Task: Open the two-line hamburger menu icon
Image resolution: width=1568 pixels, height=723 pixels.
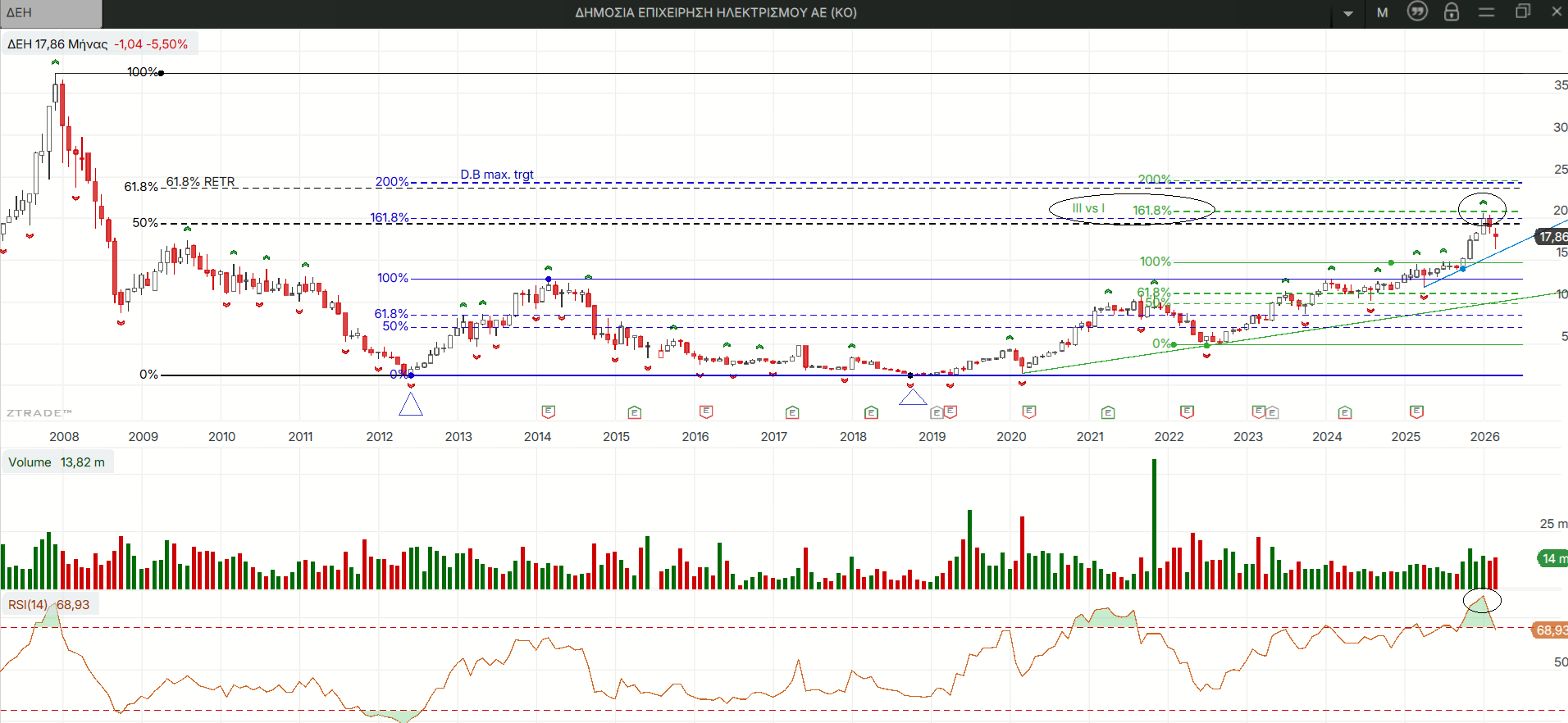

====

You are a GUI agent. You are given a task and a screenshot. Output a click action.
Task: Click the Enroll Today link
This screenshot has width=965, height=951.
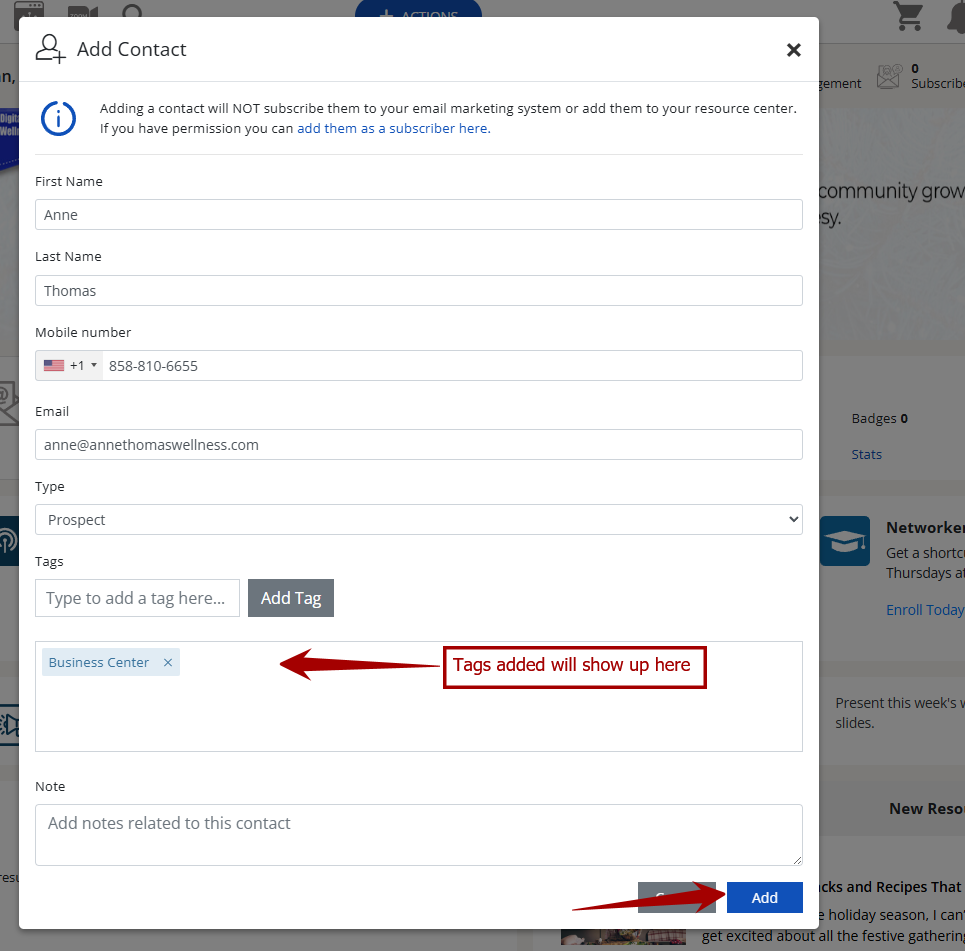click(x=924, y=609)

====

**Exercise objective**
Only one stretch of the records above is wanted: the lines between the one holding "Task: Open the two-line hamburger menu icon" and the one holding "Image resolution: width=1568", inclusive, reproduced exactly.

**Reply**
Task: Open the two-line hamburger menu icon
Image resolution: width=1568 pixels, height=723 pixels.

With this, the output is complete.